= EXERCISE INPUT =
━━━━━━━━

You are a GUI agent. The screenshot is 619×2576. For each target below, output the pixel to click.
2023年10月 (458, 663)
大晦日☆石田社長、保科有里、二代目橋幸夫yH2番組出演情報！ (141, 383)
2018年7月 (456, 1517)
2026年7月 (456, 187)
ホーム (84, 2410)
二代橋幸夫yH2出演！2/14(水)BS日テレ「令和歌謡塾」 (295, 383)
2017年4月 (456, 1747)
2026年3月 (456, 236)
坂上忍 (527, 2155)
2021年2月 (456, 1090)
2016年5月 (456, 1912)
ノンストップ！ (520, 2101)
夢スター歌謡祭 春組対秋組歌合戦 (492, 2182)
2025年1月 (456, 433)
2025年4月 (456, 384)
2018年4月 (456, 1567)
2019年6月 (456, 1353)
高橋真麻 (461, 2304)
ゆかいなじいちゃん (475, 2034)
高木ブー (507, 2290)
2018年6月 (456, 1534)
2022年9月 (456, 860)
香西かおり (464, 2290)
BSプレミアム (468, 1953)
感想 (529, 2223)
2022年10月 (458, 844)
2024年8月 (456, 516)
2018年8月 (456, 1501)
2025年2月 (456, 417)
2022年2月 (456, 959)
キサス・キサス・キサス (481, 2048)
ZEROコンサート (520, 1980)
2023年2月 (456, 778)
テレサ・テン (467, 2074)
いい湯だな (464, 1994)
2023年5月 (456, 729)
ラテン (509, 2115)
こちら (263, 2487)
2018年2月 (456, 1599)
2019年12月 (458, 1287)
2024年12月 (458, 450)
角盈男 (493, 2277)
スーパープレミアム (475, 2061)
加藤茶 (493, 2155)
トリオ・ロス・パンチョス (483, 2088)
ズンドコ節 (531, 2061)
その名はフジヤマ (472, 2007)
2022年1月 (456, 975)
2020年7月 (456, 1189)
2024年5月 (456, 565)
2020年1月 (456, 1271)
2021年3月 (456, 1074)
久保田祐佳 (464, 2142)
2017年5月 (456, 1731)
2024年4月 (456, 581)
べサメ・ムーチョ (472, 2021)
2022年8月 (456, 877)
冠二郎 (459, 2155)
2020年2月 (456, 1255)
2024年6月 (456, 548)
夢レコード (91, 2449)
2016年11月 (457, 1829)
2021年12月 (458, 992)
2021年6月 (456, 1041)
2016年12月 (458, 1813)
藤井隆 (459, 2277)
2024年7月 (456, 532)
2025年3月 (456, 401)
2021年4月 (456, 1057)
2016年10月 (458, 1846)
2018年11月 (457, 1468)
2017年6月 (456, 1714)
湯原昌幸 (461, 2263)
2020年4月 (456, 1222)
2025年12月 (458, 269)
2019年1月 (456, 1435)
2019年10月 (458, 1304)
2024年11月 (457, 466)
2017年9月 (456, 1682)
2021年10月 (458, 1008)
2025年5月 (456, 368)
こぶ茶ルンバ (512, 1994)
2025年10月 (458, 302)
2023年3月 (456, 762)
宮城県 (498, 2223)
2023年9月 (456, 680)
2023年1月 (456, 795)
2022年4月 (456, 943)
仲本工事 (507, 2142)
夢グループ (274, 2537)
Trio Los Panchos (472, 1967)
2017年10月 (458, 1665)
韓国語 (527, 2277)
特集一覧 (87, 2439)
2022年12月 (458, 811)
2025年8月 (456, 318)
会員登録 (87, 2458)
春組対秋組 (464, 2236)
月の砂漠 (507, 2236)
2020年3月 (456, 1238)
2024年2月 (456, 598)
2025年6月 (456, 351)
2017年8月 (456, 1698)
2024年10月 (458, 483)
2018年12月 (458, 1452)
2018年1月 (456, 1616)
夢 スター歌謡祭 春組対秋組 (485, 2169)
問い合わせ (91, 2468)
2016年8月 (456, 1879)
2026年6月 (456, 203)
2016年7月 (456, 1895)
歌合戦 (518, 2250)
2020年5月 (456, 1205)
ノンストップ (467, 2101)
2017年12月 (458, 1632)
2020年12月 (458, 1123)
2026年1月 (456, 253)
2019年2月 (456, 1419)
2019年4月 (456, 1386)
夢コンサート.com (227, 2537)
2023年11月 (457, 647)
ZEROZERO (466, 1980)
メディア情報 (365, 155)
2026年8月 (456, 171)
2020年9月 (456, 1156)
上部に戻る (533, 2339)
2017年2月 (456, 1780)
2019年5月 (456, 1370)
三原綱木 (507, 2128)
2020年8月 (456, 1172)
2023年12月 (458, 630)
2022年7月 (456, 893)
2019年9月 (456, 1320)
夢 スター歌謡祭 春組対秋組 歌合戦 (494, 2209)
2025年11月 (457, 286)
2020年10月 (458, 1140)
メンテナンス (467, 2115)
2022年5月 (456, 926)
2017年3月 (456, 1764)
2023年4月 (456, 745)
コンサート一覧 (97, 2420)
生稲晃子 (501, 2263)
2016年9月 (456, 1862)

━━━━━━━━

= WHAT IS EXPECTED =
Going back over the entries above, copy word for word every line from the one that has "2025年4月 (456, 384)" on through the one that has "冠二郎 (459, 2155)".

= ANSWER FOR THE TASK =
2025年4月 (456, 384)
2018年4月 (456, 1567)
2019年6月 (456, 1353)
高橋真麻 (461, 2304)
ゆかいなじいちゃん (475, 2034)
高木ブー (507, 2290)
2018年6月 (456, 1534)
2022年9月 (456, 860)
香西かおり (464, 2290)
BSプレミアム (468, 1953)
感想 (529, 2223)
2022年10月 (458, 844)
2024年8月 (456, 516)
2018年8月 (456, 1501)
2025年2月 (456, 417)
2022年2月 (456, 959)
キサス・キサス・キサス (481, 2048)
ZEROコンサート (520, 1980)
2023年2月 (456, 778)
テレサ・テン (467, 2074)
いい湯だな (464, 1994)
2023年5月 (456, 729)
ラテン (509, 2115)
こちら (263, 2487)
2018年2月 (456, 1599)
2019年12月 (458, 1287)
2024年12月 (458, 450)
角盈男 (493, 2277)
スーパープレミアム (475, 2061)
加藤茶 (493, 2155)
トリオ・ロス・パンチョス (483, 2088)
ズンドコ節 (531, 2061)
その名はフジヤマ (472, 2007)
2022年1月 (456, 975)
2020年7月 (456, 1189)
2024年5月 (456, 565)
2020年1月 (456, 1271)
2021年3月 (456, 1074)
久保田祐佳 (464, 2142)
2017年5月 (456, 1731)
2024年4月 (456, 581)
べサメ・ムーチョ (472, 2021)
2022年8月 (456, 877)
冠二郎 (459, 2155)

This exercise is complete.